§ **Work to complete**
Among the entries below, only the lines starting at the one with "1103x722 pixels." and ending at the one with "Task: Click the VIP", both included, are to be printed exactly.
::: Available data :::
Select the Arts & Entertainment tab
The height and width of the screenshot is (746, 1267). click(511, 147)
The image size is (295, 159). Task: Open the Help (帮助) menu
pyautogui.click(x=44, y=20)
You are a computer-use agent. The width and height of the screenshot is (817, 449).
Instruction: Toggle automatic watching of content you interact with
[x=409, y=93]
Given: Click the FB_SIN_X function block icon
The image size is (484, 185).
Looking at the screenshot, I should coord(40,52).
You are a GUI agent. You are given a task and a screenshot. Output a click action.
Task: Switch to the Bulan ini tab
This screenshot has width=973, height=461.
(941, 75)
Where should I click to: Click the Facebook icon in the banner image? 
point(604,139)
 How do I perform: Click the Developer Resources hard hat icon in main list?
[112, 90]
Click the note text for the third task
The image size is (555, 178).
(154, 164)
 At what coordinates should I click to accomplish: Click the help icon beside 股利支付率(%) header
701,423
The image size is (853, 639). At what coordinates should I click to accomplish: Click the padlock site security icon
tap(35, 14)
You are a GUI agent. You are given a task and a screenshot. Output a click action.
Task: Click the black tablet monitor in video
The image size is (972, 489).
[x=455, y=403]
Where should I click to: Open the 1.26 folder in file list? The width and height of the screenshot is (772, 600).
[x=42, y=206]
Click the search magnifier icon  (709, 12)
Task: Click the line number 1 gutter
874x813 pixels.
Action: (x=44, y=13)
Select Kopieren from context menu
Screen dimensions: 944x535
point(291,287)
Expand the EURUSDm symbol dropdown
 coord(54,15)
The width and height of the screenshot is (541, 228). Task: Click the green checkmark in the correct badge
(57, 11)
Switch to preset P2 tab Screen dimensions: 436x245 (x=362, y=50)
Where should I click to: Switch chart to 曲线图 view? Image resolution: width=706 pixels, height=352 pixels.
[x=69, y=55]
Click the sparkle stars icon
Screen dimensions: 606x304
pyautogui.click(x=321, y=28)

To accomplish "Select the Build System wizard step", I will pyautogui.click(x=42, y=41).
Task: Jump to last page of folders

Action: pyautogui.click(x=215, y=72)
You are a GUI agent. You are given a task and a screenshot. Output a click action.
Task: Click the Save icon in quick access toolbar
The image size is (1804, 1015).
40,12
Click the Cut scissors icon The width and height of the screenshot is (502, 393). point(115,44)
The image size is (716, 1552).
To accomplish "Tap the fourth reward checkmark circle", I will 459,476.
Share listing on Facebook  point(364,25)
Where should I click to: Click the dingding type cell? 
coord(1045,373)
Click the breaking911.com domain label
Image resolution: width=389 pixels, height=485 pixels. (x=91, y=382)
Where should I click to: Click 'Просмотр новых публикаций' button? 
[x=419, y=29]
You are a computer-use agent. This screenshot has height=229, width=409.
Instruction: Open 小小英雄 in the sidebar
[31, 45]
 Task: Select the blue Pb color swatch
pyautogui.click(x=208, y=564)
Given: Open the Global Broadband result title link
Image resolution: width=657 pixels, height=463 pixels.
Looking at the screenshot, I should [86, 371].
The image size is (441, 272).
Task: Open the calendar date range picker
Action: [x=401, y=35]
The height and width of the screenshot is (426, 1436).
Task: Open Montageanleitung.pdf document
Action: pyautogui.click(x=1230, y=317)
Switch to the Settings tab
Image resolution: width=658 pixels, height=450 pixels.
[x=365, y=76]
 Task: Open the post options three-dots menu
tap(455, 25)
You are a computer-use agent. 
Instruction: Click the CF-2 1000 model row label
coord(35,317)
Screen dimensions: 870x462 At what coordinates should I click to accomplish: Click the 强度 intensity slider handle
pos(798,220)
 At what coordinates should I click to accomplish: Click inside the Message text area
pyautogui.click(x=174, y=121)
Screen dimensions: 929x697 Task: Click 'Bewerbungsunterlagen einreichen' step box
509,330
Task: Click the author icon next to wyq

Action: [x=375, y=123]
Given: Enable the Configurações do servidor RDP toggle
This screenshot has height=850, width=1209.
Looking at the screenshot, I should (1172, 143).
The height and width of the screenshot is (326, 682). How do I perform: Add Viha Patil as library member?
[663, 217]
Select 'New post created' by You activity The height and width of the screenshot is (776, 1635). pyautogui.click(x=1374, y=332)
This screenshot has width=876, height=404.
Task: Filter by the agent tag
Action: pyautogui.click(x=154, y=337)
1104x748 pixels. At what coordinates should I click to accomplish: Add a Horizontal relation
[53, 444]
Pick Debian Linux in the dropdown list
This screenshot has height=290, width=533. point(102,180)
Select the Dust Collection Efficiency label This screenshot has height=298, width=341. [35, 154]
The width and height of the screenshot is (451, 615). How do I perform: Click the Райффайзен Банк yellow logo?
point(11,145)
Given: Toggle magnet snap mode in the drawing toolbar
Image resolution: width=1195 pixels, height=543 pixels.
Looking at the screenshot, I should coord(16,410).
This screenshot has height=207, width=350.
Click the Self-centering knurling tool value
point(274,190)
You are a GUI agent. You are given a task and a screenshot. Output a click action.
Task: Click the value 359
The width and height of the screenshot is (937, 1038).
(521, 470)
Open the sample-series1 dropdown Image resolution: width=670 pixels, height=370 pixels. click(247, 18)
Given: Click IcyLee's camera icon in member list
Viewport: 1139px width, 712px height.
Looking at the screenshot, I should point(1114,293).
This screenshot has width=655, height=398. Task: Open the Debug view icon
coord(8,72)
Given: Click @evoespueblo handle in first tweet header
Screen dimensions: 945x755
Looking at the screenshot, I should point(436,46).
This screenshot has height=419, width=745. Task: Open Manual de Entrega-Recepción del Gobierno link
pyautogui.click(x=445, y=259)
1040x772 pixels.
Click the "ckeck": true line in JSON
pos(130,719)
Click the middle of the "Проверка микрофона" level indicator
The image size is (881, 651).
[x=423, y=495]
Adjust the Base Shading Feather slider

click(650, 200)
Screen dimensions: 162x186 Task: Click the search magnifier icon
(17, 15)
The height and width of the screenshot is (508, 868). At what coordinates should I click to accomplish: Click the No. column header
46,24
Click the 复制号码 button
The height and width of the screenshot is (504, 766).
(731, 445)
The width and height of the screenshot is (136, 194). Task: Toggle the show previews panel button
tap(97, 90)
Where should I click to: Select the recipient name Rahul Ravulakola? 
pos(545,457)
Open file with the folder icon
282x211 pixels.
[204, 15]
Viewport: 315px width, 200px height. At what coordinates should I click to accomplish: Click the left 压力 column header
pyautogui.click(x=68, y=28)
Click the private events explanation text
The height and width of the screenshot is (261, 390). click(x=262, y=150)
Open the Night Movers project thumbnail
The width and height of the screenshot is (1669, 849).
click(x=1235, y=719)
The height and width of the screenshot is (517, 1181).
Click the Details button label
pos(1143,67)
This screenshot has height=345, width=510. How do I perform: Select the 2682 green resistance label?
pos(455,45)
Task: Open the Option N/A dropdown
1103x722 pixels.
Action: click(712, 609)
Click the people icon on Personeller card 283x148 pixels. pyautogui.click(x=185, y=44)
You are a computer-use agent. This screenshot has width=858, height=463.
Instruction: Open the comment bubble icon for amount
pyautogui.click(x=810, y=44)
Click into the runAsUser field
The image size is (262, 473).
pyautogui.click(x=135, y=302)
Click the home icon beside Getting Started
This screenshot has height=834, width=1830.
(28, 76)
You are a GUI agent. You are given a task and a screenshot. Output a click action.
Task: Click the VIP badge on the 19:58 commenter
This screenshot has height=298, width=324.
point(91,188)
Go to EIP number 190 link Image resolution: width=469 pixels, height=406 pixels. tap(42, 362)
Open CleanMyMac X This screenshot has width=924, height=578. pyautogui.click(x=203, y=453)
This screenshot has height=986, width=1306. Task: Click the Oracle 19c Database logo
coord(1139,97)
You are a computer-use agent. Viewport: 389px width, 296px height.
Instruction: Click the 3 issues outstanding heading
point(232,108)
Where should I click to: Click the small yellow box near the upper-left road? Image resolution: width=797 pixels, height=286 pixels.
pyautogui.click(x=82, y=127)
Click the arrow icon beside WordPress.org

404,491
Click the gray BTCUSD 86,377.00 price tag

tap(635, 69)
:::
§ **Result of this task**
1103x722 pixels.
Action: click(712, 609)
Click the people icon on Personeller card 283x148 pixels. pyautogui.click(x=185, y=44)
You are a computer-use agent. This screenshot has width=858, height=463.
Instruction: Open the comment bubble icon for amount
pyautogui.click(x=810, y=44)
Click into the runAsUser field
The image size is (262, 473).
pyautogui.click(x=135, y=302)
Click the home icon beside Getting Started
This screenshot has height=834, width=1830.
(28, 76)
You are a GUI agent. You are given a task and a screenshot. Output a click action.
Task: Click the VIP badge on the 19:58 commenter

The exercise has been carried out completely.